Statistically speaking, long term investing is a profitable endeavour. But no-one is immune from buying too high. Zooming in on an example, the Overseas Chinese Town (Asia) Holdings Limited (HKG:3366) share price dropped 68% in the last half decade. We certainly feel for shareholders who bought near the top. And we doubt long term believers are the only worried holders, since the stock price has declined 48% over the last twelve months. The falls have accelerated recently, with the share price down 26% in the last three months. But this could be related to the weak market, which is down 19% in the same period.
Since Overseas Chinese Town (Asia) Holdings has shed CN¥142m from its value in the past 7 days, let's see if the longer term decline has been driven by the business' economics.
To quote Buffett, 'Ships will sail around the world but the Flat Earth Society will flourish. There will continue to be wide discrepancies between price and value in the marketplace...' One flawed but reasonable way to assess how sentiment around a company has changed is to compare the earnings per share (EPS) with the share price.
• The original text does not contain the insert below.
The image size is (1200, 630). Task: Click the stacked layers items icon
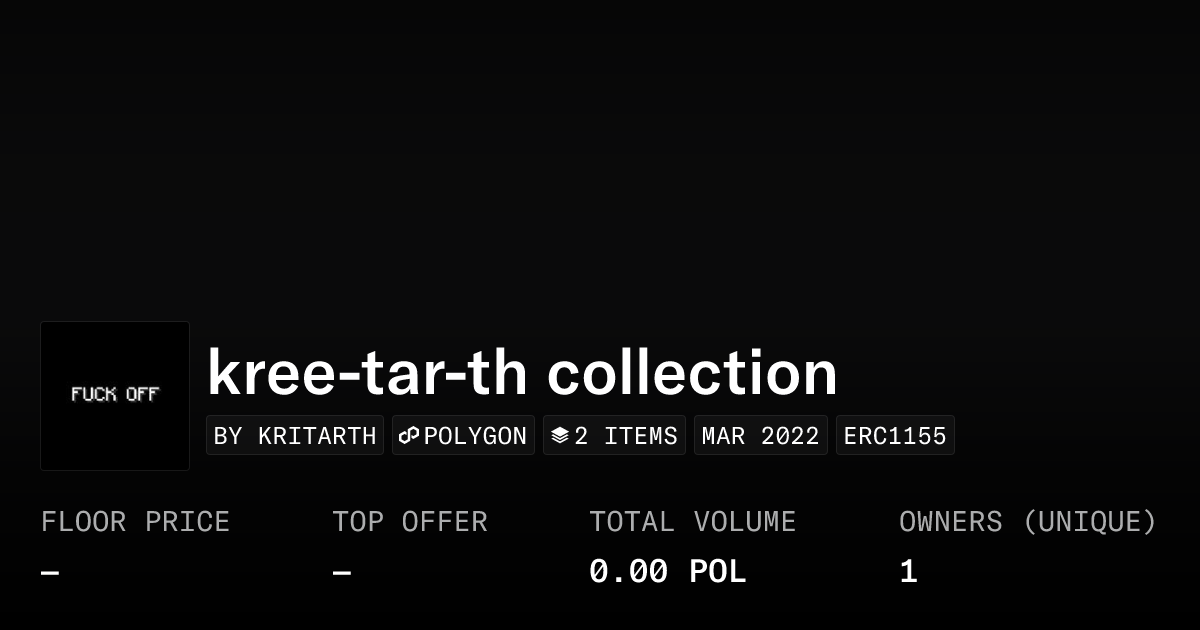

Overseas Chinese Town (Asia) Holdings became profitable within the last five years. That would generally be considered a positive, so we are surprised to see the share price is down. Other metrics might give us a better handle on how its value is changing over time.
Arguably, the revenue drop of 35% a year for half a decade suggests that the company can't grow in the long term. That could explain the weak share price.
The graphic below depicts how earnings and revenue have changed over time (unveil the exact values by clicking on the image).
Take a more thorough look at Overseas Chinese Town (Asia) Holdings' financial health with this free report on its balance sheet.
What about the Total Shareholder Return (TSR)?
We'd be remiss not to mention the difference between Overseas Chinese Town (Asia) Holdings' total shareholder return (TSR) and its share price return. The TSR is a return calculation that accounts for the value of cash dividends (assuming that any dividend received was reinvested) and the calculated value of any discounted capital raisings and spin-offs. Its history of dividend payouts mean that Overseas Chinese Town (Asia) Holdings' TSR, which was a 60% drop over the last 5 years, was not as bad as the share price return.
A Different Perspective
We regret to report that Overseas Chinese Town (Asia) Holdings shareholders are down 48% for the year. Unfortunately, that's worse than the broader market decline of 31%. Having said that, it's inevitable that some stocks will be oversold in a falling market. The key is to keep your eyes on the fundamental developments. Unfortunately, last year's performance may indicate unresolved challenges, given that it was worse than the annualised loss of 10% over the last half decade. We realise that Baron Rothschild has said investors should "buy when there is blood on the streets", but we caution that investors should first be sure they are buying a high quality business. I find it very interesting to look at share price over the long term as a proxy for business performance. But to truly gain insight, we need to consider other information, too. Like risks, for instance. Every company has them, and we've spotted 4 warning signs for Overseas Chinese Town (Asia) Holdings (of which 1 makes us a bit uncomfortable!) you should know about.
Of course, you might find a fantastic investment by looking elsewhere. So take a peek at this free list of companies we expect will grow earnings.
Please note, the market returns quoted in this article reflect the market weighted average returns of stocks that currently trade on HK exchanges.
This article by Simply Wall St is general in nature. We provide commentary based on historical data and analyst forecasts only using an unbiased methodology and our articles are not intended to be financial advice. It does not constitute a recommendation to buy or sell any stock, and does not take account of your objectives, or your financial situation. We aim to bring you long-term focused analysis driven by fundamental data. Note that our analysis may not factor in the latest price-sensitive company announcements or qualitative material. Simply Wall St has no position in any stocks mentioned.